→ Requirement: In the sentencing excerpt below, what feelings did the complainant say she had as a result of the offences? List them all.

→ Document segment:
______
In her statement given to police on 30 November and 1 December the complainant said she was sore, aching and tender in many parts of her body. She said that as a result of the offences committed against her she felt very embarrassed, scared, humiliated, and dirty all over. That she was having flashbacks of what happened and she was crying "heaps".
In her Honour’s remarks on sentence her Honour made further findings about the objective facts of the offences. She found that the applicant and the co-offenders had gone to Mr Atkin’s house on the night of 29 November 1996 with the intention of robbing him. Her Honour accepted that the offences committed against the complainant had not been pre-meditated when the offenders went to Mr Atkin’s house but that, when the complainant was taken from the house, the intention of the offenders was to sexually assault her.
Her Honour accepted a submission made by counsel for the applicant in the proceedings on sentence that the applicant was not to be regarded as having exhibited greater criminality than the other offenders. However, her Honour proceeded to say that the applicant could be considered to be one of the principals, in that it was he who had made arrangements to obtain drugs from Mr Atkin, it was he who, prior to 29 November, had made enquiries at Mr Atkin’s house, it was he who had broken into the house on 29 November, it was he who was holding the shotgun when he and Woodhead entered the house and it was he who had grabbed the complainant inside the house and had dragged her outside the house.
In her remarks on sentence her Honour referred to some of the subjective features of the applicant. At the time he was sentenced he was thirty-four years old. He had a large number of convictions in the Local Court, including convictions for assault occasioning actual bodily harm and common assault, for which he had received prison sentences. The applicant had conceded that he had a problem with alcohol and that he got into fights every time he drank alcohol. The applicant suffered from hepatitis C and an earlier trial before her Honour on the same charges had been aborted at an advanced stage, because of the sudden illness of the applicant from his hepatitis.
The applicant had, of course, pleaded not guilty to all of the charges. In the proceedings on sentence the applicant continued to deny that he had committed any of the offences and her Honour found that the applicant had not shown any contrition.
In the proceedings on sentence counsel for the applicant had submitted that, in accordance with the principle of parity in the sentencing of co-offenders, the sentencing judge should take into consideration the sentences imposed on the co-offenders Talbot and JW. Before referring to what her Honour said in her remarks on sentence about this submission, I will briefly outline the history of the criminal proceedings against the co-offenders.
JW who was a juvenile, pleaded guilty to the three charges preferred against him, which were of an offence under s 33B of the Crimes Act, an offence under s 89 of the Crimes Act (since repealed) of detaining a female with intent to carnally know her and an offence under 61J of aggravated sexual assault. JW was sentenced in the District Court to an effective sentence of four years with a minimum term of two years.
The co-offender Leonard Talbot pleaded guilty to the three charges which were preferred against him, of (1) breaking and entering a dwelling house in circumstances of special aggravation (2) taking away a female with intent to carnally know her and (3) having sexual intercourse without consent in circumstances of aggravation, the circumstances of aggravation being the same as those alleged against the applicant.
The primary sentencing judge imposed sentences on Talbot amounting to an effective sentence of seven years with a minimum term of four years. The Crown appealed to the Court of Criminal Appeal against the sentences which had been imposed on Talbot at first instance.
______
→ Records supplied:
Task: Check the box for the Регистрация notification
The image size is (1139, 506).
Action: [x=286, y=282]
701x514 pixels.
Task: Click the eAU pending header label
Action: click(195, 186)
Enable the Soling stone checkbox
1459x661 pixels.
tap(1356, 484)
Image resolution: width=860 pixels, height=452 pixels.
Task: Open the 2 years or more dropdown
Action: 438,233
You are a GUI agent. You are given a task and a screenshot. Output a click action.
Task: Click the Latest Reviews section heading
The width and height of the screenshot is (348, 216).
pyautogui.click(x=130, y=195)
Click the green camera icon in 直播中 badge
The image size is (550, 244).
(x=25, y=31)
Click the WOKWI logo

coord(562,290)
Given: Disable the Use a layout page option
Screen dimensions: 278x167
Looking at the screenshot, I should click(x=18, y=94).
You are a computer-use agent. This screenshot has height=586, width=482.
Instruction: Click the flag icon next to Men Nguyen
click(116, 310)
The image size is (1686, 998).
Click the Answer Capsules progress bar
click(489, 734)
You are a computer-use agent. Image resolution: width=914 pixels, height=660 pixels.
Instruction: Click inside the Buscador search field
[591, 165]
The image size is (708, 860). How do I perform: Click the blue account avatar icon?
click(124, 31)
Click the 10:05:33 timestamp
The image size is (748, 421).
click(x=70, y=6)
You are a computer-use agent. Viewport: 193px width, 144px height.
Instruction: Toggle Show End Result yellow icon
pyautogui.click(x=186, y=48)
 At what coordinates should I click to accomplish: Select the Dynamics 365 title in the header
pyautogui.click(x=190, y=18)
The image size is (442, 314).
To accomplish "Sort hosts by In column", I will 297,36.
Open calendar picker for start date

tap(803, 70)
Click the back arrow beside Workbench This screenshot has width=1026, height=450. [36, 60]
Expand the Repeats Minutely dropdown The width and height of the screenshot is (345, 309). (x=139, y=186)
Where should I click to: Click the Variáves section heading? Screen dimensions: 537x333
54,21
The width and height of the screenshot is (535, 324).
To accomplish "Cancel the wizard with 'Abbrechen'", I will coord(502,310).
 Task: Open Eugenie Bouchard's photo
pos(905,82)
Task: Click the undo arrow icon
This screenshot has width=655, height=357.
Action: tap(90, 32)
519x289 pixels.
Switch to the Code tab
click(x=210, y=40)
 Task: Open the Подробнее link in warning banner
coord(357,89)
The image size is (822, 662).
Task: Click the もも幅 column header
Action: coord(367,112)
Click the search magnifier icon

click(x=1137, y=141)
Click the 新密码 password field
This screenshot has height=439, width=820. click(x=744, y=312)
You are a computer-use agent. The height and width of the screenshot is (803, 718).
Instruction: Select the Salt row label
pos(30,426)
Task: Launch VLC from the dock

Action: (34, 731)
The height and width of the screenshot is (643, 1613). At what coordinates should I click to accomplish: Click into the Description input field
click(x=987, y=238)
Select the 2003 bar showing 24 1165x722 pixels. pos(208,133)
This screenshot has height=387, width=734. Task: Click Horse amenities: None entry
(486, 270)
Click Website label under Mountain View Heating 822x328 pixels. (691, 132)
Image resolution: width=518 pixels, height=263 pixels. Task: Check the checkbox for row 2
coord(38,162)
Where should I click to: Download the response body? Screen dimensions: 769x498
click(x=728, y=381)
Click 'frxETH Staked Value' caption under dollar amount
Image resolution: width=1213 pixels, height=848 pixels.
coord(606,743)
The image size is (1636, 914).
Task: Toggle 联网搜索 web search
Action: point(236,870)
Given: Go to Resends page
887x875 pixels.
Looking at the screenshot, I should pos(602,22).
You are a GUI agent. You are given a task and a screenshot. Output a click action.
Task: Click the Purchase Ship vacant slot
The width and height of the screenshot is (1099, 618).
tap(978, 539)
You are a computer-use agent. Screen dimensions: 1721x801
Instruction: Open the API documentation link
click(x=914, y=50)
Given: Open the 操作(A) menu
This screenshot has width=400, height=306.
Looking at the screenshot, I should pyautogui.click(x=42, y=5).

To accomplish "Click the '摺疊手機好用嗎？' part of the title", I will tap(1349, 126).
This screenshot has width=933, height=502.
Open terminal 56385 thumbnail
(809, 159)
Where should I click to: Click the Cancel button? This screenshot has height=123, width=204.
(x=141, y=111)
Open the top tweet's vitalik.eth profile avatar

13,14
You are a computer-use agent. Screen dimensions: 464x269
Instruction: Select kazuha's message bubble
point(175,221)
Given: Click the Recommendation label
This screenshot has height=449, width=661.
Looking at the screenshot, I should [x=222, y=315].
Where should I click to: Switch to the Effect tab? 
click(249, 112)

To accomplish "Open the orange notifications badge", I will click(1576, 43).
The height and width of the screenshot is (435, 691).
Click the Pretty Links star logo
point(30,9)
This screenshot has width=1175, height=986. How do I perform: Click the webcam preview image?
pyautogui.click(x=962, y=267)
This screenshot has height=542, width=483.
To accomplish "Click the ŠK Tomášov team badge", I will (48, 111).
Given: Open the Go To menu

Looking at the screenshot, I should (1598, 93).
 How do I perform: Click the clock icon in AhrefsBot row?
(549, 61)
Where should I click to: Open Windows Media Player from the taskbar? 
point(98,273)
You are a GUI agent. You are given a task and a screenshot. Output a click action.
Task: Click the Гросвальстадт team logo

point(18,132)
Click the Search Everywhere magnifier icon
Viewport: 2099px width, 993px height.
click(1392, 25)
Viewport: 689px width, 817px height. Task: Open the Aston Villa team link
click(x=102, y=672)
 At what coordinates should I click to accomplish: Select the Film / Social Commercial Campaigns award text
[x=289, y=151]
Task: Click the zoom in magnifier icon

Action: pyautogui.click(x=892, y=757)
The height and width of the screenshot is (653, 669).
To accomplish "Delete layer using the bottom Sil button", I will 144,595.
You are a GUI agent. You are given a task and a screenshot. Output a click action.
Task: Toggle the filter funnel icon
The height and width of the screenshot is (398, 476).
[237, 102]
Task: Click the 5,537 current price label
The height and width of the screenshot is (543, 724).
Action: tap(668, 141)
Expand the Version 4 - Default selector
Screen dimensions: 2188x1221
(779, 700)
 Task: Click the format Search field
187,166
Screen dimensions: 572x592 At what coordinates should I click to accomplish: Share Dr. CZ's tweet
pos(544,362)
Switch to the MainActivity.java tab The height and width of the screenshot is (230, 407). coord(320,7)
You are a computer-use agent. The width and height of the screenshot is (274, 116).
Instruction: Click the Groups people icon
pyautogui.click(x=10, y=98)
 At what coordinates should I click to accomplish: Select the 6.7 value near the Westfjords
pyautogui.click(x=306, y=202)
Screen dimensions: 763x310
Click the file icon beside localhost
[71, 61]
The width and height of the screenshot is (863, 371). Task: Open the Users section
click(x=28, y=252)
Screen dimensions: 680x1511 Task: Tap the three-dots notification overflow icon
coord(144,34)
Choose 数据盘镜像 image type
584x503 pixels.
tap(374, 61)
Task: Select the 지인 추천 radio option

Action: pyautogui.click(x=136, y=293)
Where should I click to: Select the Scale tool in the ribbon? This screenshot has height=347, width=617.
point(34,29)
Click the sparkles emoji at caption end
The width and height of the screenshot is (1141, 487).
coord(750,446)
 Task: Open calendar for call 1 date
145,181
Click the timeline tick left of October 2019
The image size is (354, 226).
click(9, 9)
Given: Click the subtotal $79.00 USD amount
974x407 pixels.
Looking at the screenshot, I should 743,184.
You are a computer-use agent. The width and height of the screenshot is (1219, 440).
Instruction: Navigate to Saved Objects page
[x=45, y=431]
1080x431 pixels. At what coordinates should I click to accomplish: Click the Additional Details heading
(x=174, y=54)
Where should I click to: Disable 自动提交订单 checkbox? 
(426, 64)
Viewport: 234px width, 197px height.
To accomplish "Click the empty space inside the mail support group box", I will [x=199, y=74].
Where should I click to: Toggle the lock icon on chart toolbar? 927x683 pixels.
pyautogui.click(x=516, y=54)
______
→ Correct answer:
- Embarrassed
- Scared
- Humiliated
- Dirty all over